Written instruction » Rewrite all of the data below, changing every "screenshot" to "screen capture" and keeping everything else the same. Leave out the pictures.

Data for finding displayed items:
"""
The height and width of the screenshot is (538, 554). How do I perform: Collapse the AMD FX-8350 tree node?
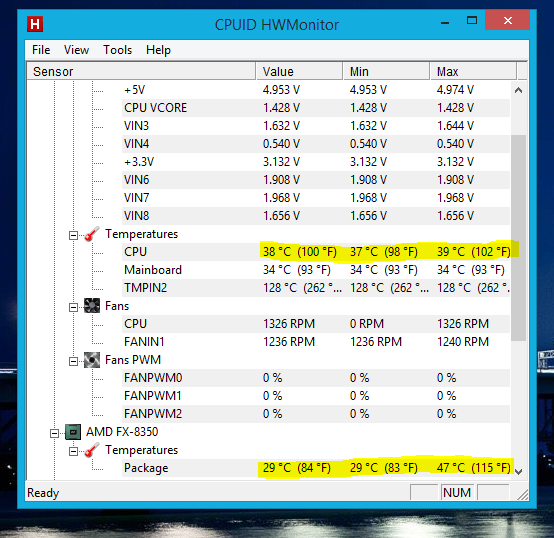click(x=54, y=433)
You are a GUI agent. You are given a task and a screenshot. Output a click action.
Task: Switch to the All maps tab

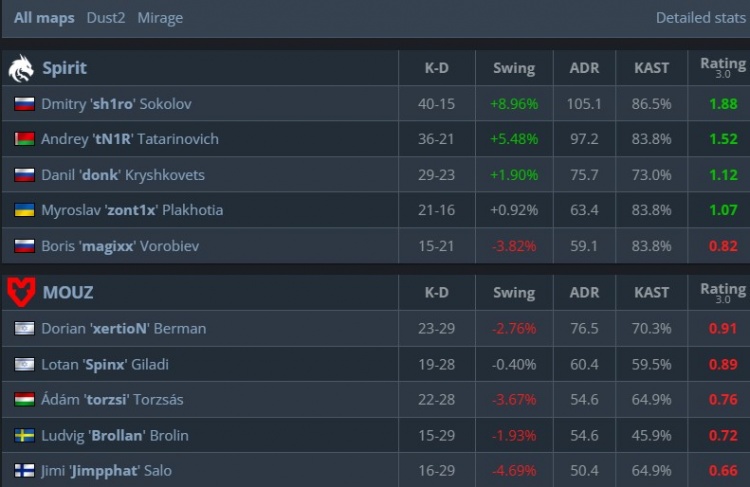coord(44,18)
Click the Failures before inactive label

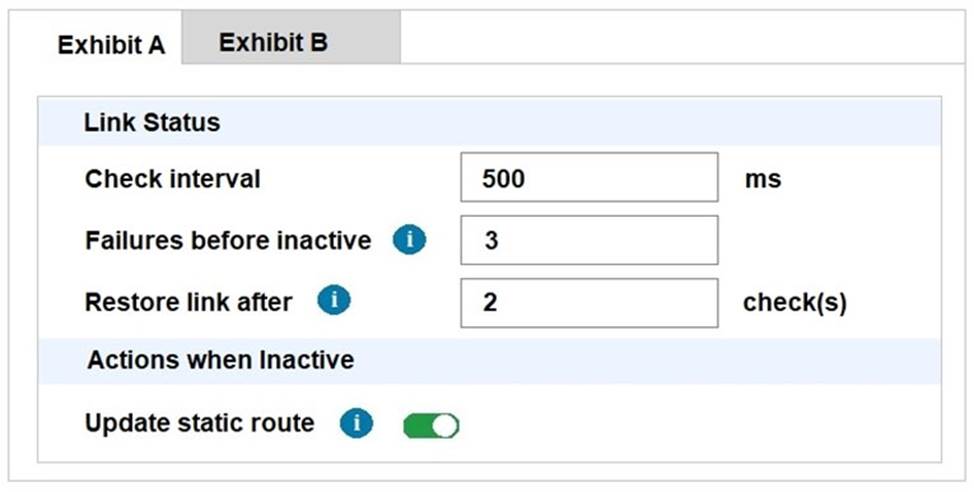click(x=228, y=241)
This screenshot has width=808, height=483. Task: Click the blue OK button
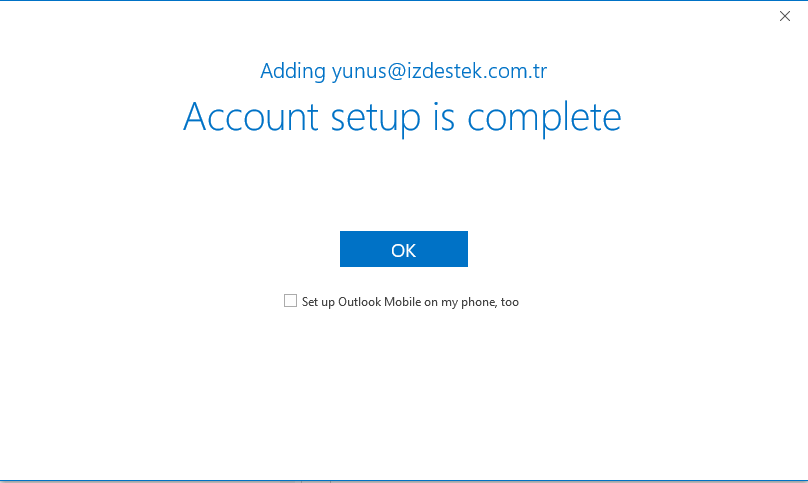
"""
The solution »
The height and width of the screen capture is (538, 554). How do I perform: Collapse the AMD FX-8350 tree node?
click(x=54, y=433)
You are a GUI agent. You are given a task and a screen capture. Output a click action.
Task: Switch to the All maps tab

coord(44,18)
Click the Failures before inactive label

click(x=228, y=241)
This screen capture has width=808, height=483. Task: Click the blue OK button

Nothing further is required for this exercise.